Task to carry out:
Transcribe the data in full; each line must match exactly.

-- Records shown follows --

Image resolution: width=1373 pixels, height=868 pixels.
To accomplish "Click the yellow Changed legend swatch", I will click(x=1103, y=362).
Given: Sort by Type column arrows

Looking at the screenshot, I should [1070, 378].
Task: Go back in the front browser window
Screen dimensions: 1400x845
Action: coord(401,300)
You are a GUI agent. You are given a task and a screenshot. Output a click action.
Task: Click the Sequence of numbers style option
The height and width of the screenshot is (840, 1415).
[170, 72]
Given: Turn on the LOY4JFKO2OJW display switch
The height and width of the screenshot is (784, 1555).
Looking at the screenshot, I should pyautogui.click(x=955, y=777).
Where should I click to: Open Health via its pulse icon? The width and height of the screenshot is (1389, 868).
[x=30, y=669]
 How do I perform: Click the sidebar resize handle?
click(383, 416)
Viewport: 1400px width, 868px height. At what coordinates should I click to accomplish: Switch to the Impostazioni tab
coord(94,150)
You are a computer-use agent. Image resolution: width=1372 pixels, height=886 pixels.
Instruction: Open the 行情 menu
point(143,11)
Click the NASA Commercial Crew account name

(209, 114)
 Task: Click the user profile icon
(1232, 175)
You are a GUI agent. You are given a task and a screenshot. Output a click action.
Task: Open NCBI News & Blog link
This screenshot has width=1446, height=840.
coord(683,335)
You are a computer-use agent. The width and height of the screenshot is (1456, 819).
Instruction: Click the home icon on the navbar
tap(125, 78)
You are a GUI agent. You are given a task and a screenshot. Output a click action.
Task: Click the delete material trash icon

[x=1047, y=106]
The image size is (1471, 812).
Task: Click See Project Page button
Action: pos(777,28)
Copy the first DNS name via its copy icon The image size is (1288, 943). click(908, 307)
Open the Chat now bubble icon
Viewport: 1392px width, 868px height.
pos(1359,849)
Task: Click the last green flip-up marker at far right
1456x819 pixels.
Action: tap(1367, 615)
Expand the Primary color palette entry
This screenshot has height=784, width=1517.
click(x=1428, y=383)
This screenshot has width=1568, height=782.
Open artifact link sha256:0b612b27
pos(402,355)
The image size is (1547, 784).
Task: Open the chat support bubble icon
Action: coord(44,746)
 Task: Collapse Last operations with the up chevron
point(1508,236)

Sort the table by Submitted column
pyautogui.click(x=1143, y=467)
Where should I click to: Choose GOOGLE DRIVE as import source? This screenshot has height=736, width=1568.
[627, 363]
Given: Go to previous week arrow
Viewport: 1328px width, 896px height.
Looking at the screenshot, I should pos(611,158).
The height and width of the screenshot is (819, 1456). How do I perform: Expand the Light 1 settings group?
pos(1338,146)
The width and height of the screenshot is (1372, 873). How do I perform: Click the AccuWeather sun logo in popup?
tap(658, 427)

-- Records shown concluded --

Your response:
Image resolution: width=1373 pixels, height=868 pixels.
To accomplish "Click the yellow Changed legend swatch", I will click(x=1103, y=362).
Given: Sort by Type column arrows

Looking at the screenshot, I should [1070, 378].
Task: Go back in the front browser window
Screen dimensions: 1400x845
Action: coord(401,300)
You are a GUI agent. You are given a task and a screenshot. Output a click action.
Task: Click the Sequence of numbers style option
The height and width of the screenshot is (840, 1415).
[170, 72]
Given: Turn on the LOY4JFKO2OJW display switch
The height and width of the screenshot is (784, 1555).
Looking at the screenshot, I should pyautogui.click(x=955, y=777).
Where should I click to: Open Health via its pulse icon? The width and height of the screenshot is (1389, 868).
[x=30, y=669]
 How do I perform: Click the sidebar resize handle?
click(383, 416)
Viewport: 1400px width, 868px height. At what coordinates should I click to accomplish: Switch to the Impostazioni tab
coord(94,150)
You are a computer-use agent. Image resolution: width=1372 pixels, height=886 pixels.
Instruction: Open the 行情 menu
point(143,11)
Click the NASA Commercial Crew account name

(209, 114)
 Task: Click the user profile icon
(1232, 175)
You are a GUI agent. You are given a task and a screenshot. Output a click action.
Task: Open NCBI News & Blog link
This screenshot has width=1446, height=840.
coord(683,335)
You are a computer-use agent. The width and height of the screenshot is (1456, 819).
Instruction: Click the home icon on the navbar
tap(125, 78)
You are a GUI agent. You are given a task and a screenshot. Output a click action.
Task: Click the delete material trash icon

[x=1047, y=106]
The image size is (1471, 812).
Task: Click See Project Page button
Action: pos(777,28)
Copy the first DNS name via its copy icon The image size is (1288, 943). click(908, 307)
Open the Chat now bubble icon
Viewport: 1392px width, 868px height.
pos(1359,849)
Task: Click the last green flip-up marker at far right
1456x819 pixels.
Action: tap(1367, 615)
Expand the Primary color palette entry
This screenshot has height=784, width=1517.
click(x=1428, y=383)
This screenshot has width=1568, height=782.
Open artifact link sha256:0b612b27
pos(402,355)
The image size is (1547, 784).
Task: Open the chat support bubble icon
Action: coord(44,746)
 Task: Collapse Last operations with the up chevron
point(1508,236)

Sort the table by Submitted column
pyautogui.click(x=1143, y=467)
Where should I click to: Choose GOOGLE DRIVE as import source? This screenshot has height=736, width=1568.
[627, 363]
Given: Go to previous week arrow
Viewport: 1328px width, 896px height.
Looking at the screenshot, I should pos(611,158).
The height and width of the screenshot is (819, 1456). How do I perform: Expand the Light 1 settings group?
pos(1338,146)
The width and height of the screenshot is (1372, 873). How do I perform: Click the AccuWeather sun logo in popup?
tap(658, 427)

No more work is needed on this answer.